4 p.m., Dec. 5
O'Neill's Absent Youth
An exercise for writers: compose a long account of your childhood, only make it the opposite of the one you lived.
Eugene O'Neill did just that with Ah, Wilderness.
The play's set in a small-ish, Connecticut town similar to New London where the O'Neills spent their summers. It's the Fourth of July, 1906. As the Miller family plans various activities, the parents worry that the children might get sick on cotton candy or injured lighting fireworks.
Richard, age 17, is reading Shaw, Swinburne, and The Rubaiyat of Omar Khayyam (where the play's title comes from). Angered by apparent rejection, he decides to come of age.
But no matter how hard Richard tries to escape innocence, Ah, Wilderness won't let him. Although there are moments of sadness - as when a melancholy song intrudes on the festivities - the play keeps on the sunny side and depicts a time of straw hats, seersucker suits, and summer balloons floating in the blue. Even the local drunk's a sweetheart.
When he was 17, O'Neill admits, he was already on "the pace that kills along the road to ruin."
It was 1906, his first year on his own. He and older brother Jamie frequented the saloons on Bradley Street, in New London (a small-ish Connecticut town). They favored the Winthrop Hotel bar, down by the railroad station, where female companionship came at a price (and where Richard goes to lose his virginity).
"Eugene began to run wild," writes a biographer, "his personality to develop a darker, fiercer edge."

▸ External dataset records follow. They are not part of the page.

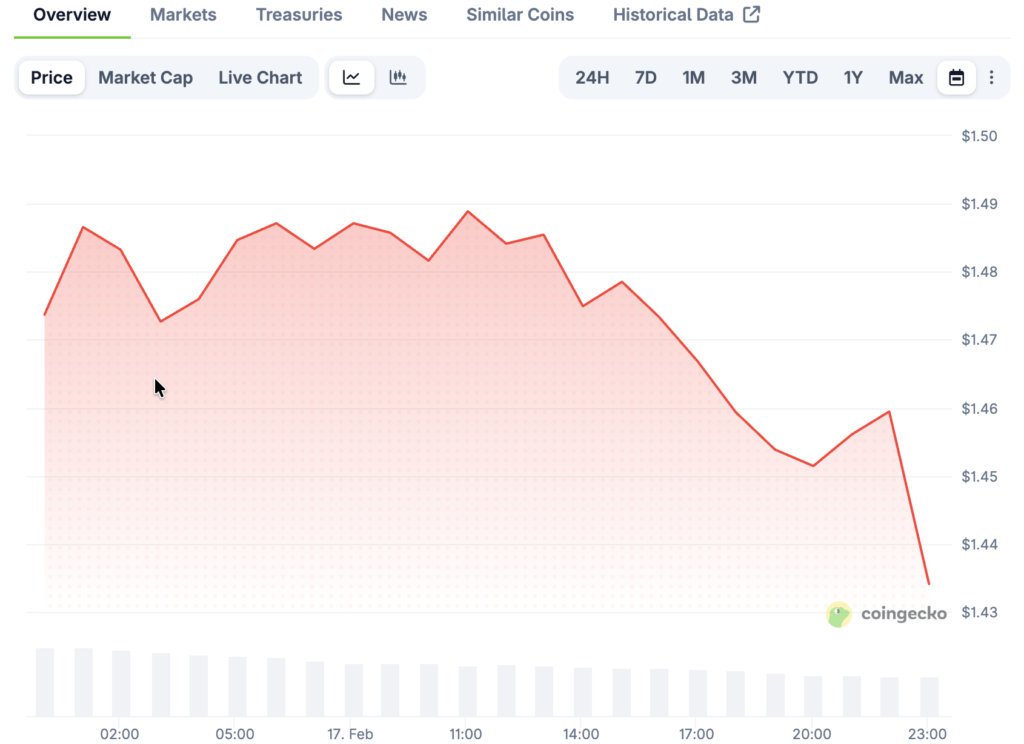
Task: Choose the YTD time range
Action: pyautogui.click(x=800, y=78)
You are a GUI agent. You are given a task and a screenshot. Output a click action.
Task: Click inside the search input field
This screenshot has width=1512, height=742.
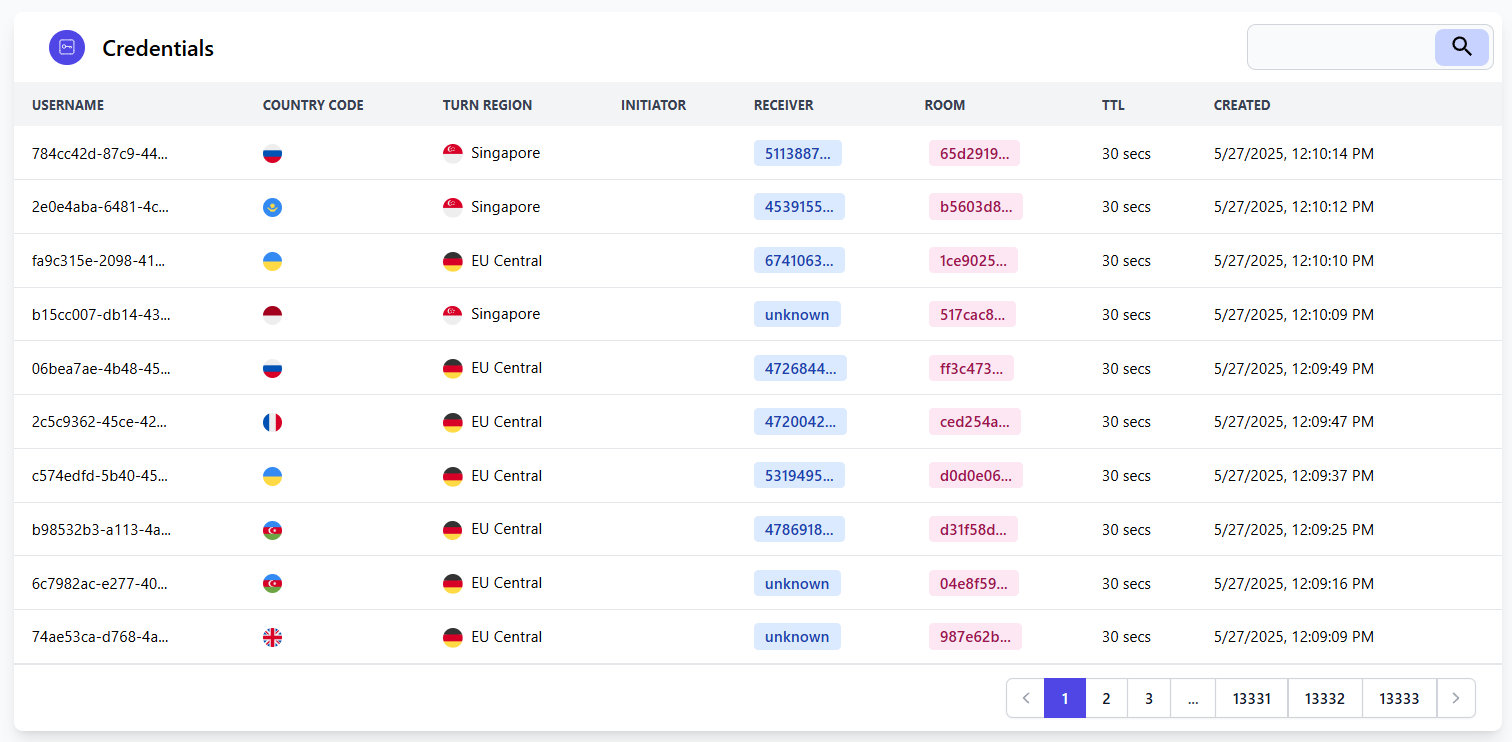pyautogui.click(x=1340, y=47)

In September, 1932, blank depressed and exhausted from writing Days Without End, O'Neill had a dream early one morning. It looked like his alternate youth. He woke up, had a complete play in his head (which was rare), and it was a comedy (a first). He "never had even a glimmer of an idea about it before," and wrote Ah, Wilderness in less than a month.
The writing, so far from his tragic vein, revived his spirits.
When he finished, he didn't know what to think. Everything came so easily he couldn't trust it. He locked it in his desk and wouldn't tell anyone.
"This opus is entirely different from anything I've ever written," he finally confessed to his friend, the critic George Jean Nathan. It had "nothing of the O'Neill play about it."
Nathan suggested some cuts, but no rewriting, and Ah, Wilderness opened at the Guild Theatre in 1933. It ran for 285 performances.
"I like it because I have a real affection for its characters and its period," said O'Neill years later. "It's the way I would have liked my boyhood to have been...a sort of wishing out loud."